The inventions — DNA fingerprinting, biomaterials for human tissue regeneration, key elements in mobile communication and fiber optic networks — were created by six scientists, the academy said Tuesday.

The winning innovation, to be announced on June 11, will receive $1.2 million, and the three runners up $180,000 each.

Sir Alec Jeffreys, a professor in the genetics department at the University Leicester in Britain, is nominated for the invention of DNA fingerprinting.

“No other development in modern genetics has had such a profound impact worldwide on the lives of many millions of people,” the academy said.

Finalist Robert Langer — a Massachusetts Institute of Technology professor who works with the Harvard-MIT Division of Health Sciences and Technology, a collaborative of the two universities — was cited for “development of innovative biomaterials for controlled drug release and tissue regeneration.” The academy said his technology has “saved and improved the lives of millions of people.”
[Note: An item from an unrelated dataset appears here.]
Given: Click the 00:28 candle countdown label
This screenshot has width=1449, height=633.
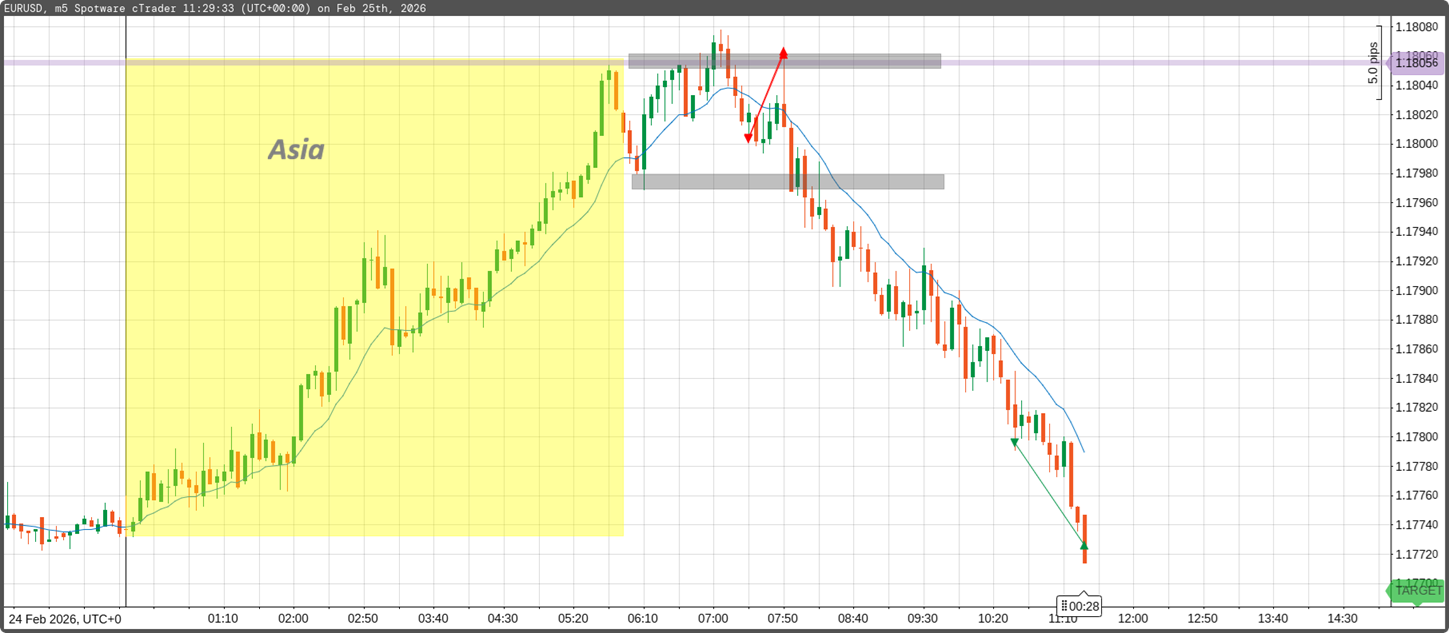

Andrew Viterbi, a professor emeritus at the University of Southern California, was chosen for the invention of the Viterbi algorithm, “the key building element in modern wireless and digital communications systems.”

And three scientists were cited for the fourth innovation, the erbium-doped fiber amplifier, which made possible high-capacity optical fiber networks: Emmanuel Desurvire, with Thales Corporate Research &Technology in France; Randy Giles, with Bell Labs in Murray Hill, N.J.; and David N. Payne, from a professor at the University of Southampton in Britain.